Obviously you can enjoy a lot but for me 'experience a country' is a deepest concept.


----------



## Skyprince (May 2, 2006)

Stifler said:


> Generally no. In most countries only a small percentage of the people (usually the upper-class and the most educated ones) are fluent in a foreign language, so without knowing the local language you can never get in contact with the real country.
> 
> Moreover, the language is already an essencial part of the culture in that country but IMO it's far less important than my first point.
> 
> Obviously you can enjoy a lot but for me 'experience a country' is a deepest concept.


But still, you can predict what they are saying from their gestures, and in most countries there should be some people who understand English in any tiny community

So I think you can still experience a country if there are English-speaking local friends/people to guide you around.


----------



## derwilly (Jun 6, 2007)

Stifler said:


> Generally no.

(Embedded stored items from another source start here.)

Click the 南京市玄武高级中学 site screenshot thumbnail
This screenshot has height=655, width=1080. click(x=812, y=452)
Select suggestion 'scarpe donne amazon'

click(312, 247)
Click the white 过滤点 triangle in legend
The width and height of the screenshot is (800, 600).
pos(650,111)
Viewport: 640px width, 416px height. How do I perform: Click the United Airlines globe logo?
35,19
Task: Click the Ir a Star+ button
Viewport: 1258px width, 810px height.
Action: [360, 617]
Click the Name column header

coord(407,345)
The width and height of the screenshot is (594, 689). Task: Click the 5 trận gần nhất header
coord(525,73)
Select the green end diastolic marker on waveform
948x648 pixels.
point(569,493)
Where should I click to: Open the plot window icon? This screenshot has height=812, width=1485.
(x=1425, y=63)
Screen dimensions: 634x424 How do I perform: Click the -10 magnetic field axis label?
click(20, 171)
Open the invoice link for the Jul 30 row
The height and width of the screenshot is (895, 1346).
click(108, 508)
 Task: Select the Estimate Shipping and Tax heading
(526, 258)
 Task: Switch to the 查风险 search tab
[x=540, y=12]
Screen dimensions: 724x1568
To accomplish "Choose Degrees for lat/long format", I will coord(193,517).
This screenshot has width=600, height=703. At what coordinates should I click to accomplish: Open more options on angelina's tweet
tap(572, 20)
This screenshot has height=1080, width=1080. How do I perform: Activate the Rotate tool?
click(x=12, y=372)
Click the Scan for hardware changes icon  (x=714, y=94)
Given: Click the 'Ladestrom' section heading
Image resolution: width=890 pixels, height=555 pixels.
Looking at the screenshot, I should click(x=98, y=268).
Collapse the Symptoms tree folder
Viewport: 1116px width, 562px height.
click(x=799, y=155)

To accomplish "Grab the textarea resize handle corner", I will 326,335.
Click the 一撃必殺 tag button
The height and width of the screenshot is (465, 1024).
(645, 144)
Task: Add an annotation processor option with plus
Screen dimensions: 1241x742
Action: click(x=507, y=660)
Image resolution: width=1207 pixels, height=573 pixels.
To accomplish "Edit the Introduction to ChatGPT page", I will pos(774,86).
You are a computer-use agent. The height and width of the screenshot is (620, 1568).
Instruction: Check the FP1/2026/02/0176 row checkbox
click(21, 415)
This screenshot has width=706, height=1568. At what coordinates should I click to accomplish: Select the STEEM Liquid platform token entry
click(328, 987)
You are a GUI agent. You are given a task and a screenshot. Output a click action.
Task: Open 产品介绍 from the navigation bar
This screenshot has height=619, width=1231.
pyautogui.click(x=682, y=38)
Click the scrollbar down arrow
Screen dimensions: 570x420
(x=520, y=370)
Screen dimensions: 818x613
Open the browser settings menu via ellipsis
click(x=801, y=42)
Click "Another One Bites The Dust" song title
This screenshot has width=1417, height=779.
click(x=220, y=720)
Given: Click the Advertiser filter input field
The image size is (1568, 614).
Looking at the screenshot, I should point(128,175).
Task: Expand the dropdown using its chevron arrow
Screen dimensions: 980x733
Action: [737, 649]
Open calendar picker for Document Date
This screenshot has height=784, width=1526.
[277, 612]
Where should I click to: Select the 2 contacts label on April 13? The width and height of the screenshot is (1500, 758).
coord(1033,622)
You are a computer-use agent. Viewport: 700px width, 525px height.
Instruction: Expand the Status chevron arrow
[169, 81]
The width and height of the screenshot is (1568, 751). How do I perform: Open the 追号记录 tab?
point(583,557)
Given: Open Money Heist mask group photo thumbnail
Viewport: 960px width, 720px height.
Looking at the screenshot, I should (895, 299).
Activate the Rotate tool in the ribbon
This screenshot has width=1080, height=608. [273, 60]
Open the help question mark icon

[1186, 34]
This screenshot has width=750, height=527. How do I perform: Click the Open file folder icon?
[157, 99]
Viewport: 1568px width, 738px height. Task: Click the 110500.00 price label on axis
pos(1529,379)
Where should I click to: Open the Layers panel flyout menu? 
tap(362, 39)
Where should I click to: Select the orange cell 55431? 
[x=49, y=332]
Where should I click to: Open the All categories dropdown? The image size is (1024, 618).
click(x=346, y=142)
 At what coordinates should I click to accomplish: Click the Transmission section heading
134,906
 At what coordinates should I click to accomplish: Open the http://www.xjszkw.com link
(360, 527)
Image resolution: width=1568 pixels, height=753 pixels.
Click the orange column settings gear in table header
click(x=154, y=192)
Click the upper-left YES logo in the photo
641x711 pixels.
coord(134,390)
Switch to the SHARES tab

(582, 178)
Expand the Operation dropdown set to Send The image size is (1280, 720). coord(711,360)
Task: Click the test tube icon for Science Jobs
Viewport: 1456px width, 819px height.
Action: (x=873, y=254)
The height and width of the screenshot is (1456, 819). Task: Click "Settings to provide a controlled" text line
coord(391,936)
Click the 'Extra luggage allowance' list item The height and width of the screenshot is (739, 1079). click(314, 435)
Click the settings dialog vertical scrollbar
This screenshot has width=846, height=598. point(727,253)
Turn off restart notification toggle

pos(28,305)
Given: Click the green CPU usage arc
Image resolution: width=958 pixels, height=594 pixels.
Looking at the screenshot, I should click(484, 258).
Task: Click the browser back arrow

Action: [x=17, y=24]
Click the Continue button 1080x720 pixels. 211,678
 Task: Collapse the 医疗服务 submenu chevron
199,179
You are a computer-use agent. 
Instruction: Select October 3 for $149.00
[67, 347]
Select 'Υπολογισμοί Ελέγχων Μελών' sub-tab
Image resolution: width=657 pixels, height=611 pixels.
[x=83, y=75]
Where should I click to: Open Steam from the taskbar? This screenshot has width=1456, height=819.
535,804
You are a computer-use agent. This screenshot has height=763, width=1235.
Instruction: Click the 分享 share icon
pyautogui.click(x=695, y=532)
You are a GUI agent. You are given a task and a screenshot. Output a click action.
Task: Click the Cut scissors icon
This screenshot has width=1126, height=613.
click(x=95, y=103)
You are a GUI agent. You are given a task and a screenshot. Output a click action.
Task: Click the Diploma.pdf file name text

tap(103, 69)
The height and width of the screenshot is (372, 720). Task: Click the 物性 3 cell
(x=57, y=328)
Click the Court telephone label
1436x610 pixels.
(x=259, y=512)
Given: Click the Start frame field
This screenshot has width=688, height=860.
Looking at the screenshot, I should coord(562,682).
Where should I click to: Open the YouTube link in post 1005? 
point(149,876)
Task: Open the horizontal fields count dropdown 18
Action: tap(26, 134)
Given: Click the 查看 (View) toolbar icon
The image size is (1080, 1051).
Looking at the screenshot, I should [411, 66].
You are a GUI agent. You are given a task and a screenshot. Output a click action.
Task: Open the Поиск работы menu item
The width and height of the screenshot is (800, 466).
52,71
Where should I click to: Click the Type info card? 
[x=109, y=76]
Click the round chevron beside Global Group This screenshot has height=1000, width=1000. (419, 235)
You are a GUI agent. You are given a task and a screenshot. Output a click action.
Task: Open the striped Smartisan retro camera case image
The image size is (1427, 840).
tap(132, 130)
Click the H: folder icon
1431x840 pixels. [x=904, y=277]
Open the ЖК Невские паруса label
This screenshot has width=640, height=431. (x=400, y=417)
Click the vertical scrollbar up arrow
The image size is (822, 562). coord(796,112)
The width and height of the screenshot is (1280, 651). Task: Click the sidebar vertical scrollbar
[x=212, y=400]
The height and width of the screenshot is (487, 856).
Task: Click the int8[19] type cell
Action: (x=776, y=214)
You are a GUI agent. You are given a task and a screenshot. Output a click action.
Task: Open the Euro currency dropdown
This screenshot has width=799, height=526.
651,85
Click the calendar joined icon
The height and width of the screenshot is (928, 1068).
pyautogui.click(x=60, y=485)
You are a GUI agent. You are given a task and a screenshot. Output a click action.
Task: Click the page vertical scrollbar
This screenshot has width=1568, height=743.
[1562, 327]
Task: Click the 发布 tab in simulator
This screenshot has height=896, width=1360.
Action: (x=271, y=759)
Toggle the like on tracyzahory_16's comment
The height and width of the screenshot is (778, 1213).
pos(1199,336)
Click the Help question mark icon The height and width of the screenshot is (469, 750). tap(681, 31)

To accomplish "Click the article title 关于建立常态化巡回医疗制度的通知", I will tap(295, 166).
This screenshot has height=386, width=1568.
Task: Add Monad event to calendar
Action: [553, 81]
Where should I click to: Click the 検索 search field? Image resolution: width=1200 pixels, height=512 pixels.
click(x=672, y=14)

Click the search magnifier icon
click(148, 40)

In most countries only a small percentage of the people (usually the upper-class and the most educated ones) are fluent in a foreign language, so without knowing the local language you can never get in contact with the real country.
> 
> Moreover, the language is already an essencial part of the culture in that country but IMO it's far less important than my first point.
> 
> Obviously you can enjoy a lot but for me 'experience a country' is a deepest concept.


I partially disagree.

Language is important, yes, but I think that the most important part is not the language but people. People tend to be friendlier and more helpful in poor countries, where you probably won't understand them, but they will try their best to communicate with you. In some countries, you may get invited to visit their homes and meet their families using basically hand gestures.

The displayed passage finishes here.